The Draft Investigatory Powers Bill has been published which sets out a new framework within which your Internet use can be monitored in various ways. These powers raise significant questions as to their effectiveness. Sebastien Lahtinen, co-founder of thinkbroadband.com, sets out some of the difficulties with the proposed Bill.
Trust & changes in behaviour
The Snowden revelations have made us all more aware of the interception activities of the intelligence services and as a result we have seen Internet companies starting to employ strong encryption to protect their customers' data to protect their own reputations. For example, Apple have told a court that it is 'impossible' for it to unlock iPhones running its latest iOS operating system. If companies are going to be required to compromise their products to enable monitoring of users, this will encourage users to implement their own encryption methods with software they trust (e.g. which has been peer-reviewed such as by the open source community) in a way which cannot be compromised as easily. Similarly, it is trivial to encapsulate any Internet traffic through a number of encrypted methods such as the use of Virtual Private Networks (VPNs) or other tunnelling techniques to hide the true source/destination of communications and the profiling this facilitates.
Whilst this type of security activity may only currently be used by a small number of privacy- conscious individuals for personal security with most using the default settings on phones and applications they use, these tools are likely to become easier to use and will in due course become more prevalent; it would be a foolish criminal or terrorist, who did not consider use of such systems and rely solely on systems provided by the major companies likely to be required to weaken their protections under this law.

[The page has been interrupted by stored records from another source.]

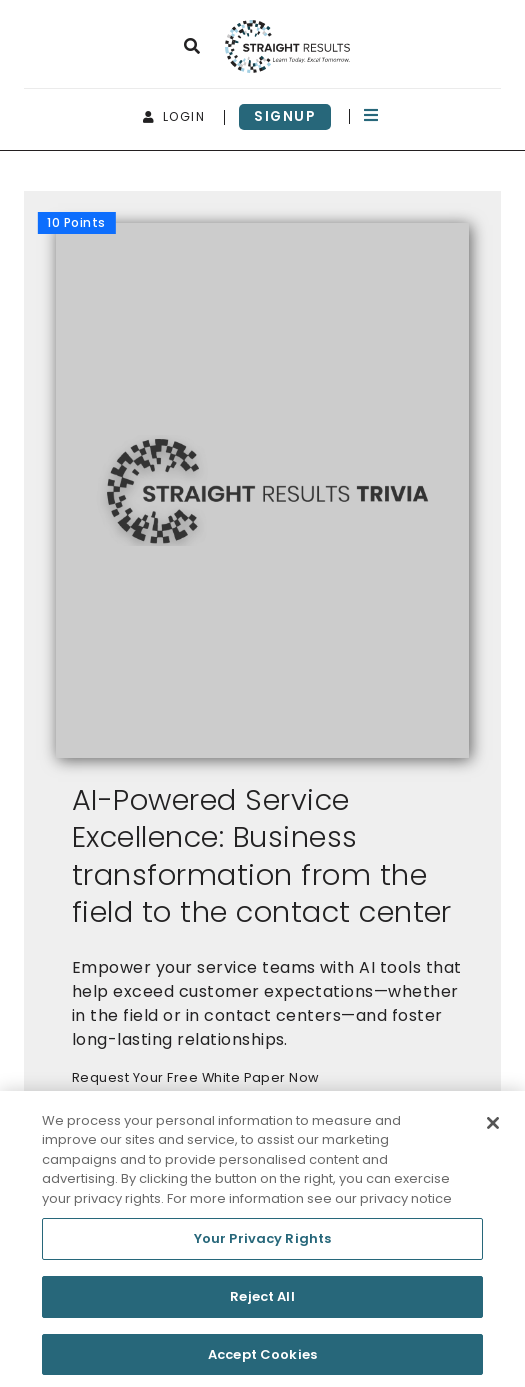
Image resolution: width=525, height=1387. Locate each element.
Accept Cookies (262, 1360)
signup (285, 116)
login (174, 116)
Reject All (262, 1302)
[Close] (493, 1129)
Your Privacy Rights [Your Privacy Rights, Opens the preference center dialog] (262, 1245)
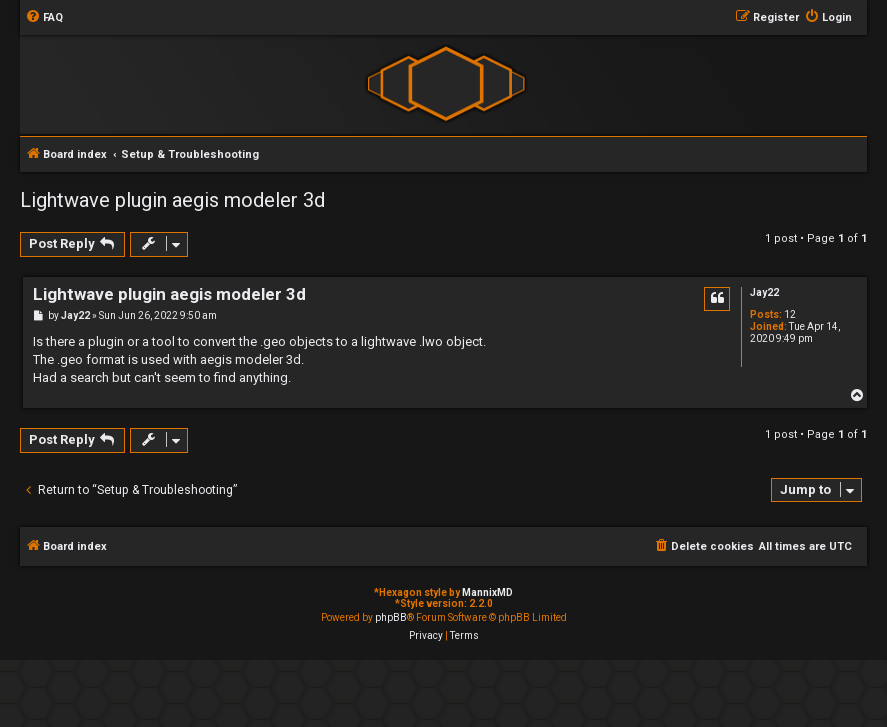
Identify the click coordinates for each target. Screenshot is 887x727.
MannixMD (487, 592)
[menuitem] (44, 18)
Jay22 (764, 292)
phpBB (391, 617)
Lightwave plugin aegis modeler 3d (172, 200)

Security of data — exposing UK companies and consumers to new risks
Whenever you collect data, there is a risk that this will one day be compromised. Technical systems are not fool proof, and the fact Edward Snowden was able to expose some of the innermost secrets of the U.S. intelligence and diplomatic services is a case in point that not even the most secretive of agencies are able to keep their data safe. The Internet Service Providers are being asked to retain Internet Connection Records (ICRs) which will contain details of who is accessing which services or websites. Only recently one of the largest UK broadband providers, TalkTalk has been hacked and customer details stolen. If this can happen, what makes anyone think that ICRs would be absolutely safe from such an attack?
Imagine the scenario of the next cyber-attack where a major UK broadband provider's database of websites you have visited was hacked and the data stolen by hackers based in a far away country. You receive an e-mail which states that the hacking group have identified you from the ICRs and the fact you have visited a website which you might be embarrassed to admit publicly or would just prefer to keep private. This might be a website or group of websites that identifies some of your political views, religious beliefs, sexual orientation, or information about your health, and you may not even have actually visited those sites. Of course visiting such websites doesn't necessarily imply anything as it provides no context, but publication of this information may still cause you significant distress. The e-mail asks for you to pay one bitcoin (a virtual currency which cannot be easily traced; currently around £315) to avoid this data being published.
Ashley Madison, a web site facilitating adulterous affairs was hacked a few months ago, exposing the personal details of its members. This has reportedly resulted in suicides of some individuals whose names were associated with the website. This shows that the cost of illegal access to such data cannot be measured merely in financial terms, and no amount of compensation can undo the damage that collecting sensitive personal data can cause to victims.
Even Anonymisation of the data is no guarantee that it could not be linked back to individuals. Last year, we saw how journey data from New York Taxis could be used to link back individuals to habits such as visiting gentlemen's clubs.
What constitutes an Internet Connection Record?
An Internet Connection Record is about identifying who is using what services or connecting to which websites (or IP addresses to be precise). You might feel safe now thinking that you don't visit any websites which you would consider embarrassing but if you understand how web pages work, you will soon realise how visiting an innocuous page might mean your web browser connects to a website which you may not actively wish to visit, yet an ICR would be created linking your device or identity to a website which might be embarrassing. Trying to prove a negative, that you didn't in fact visit the website, would be rather difficult.
There are provisions for the security services to undertake equipment interference (also known as hacking) which may give access to a system which would otherwise not be possible. Such an activity may well be for the benefit of society of it identifies a terrorist and prevents an attack and few people would argue against that, but what if this interference results in a security weakness in a system which is then exploited by criminals for their own purposes? Who would be liable for the consequences? How would victims even know when this was as a result of an action authorised under this Bill?
There is no doubt that we need to modernise the laws to take into account the ever evolving nature of the Internet, and targeted interception must be part of this. Tracking visitors to terrorist content or child abuse images may be necessary to prevent attacks against the country or vulnerable individuals, however recording visits to every single website is bound to eventually lead to tragic consequences for law abiding individuals and may result in a chilling effect on freedom of speech. Would you think twice about visiting the website of a controversial political party to find out their side to an issue and risk being labelled a racist? Many of these issues need to be worked through with a full analysis of the unintended consequences, before the impact of the proposed Bill will become clear.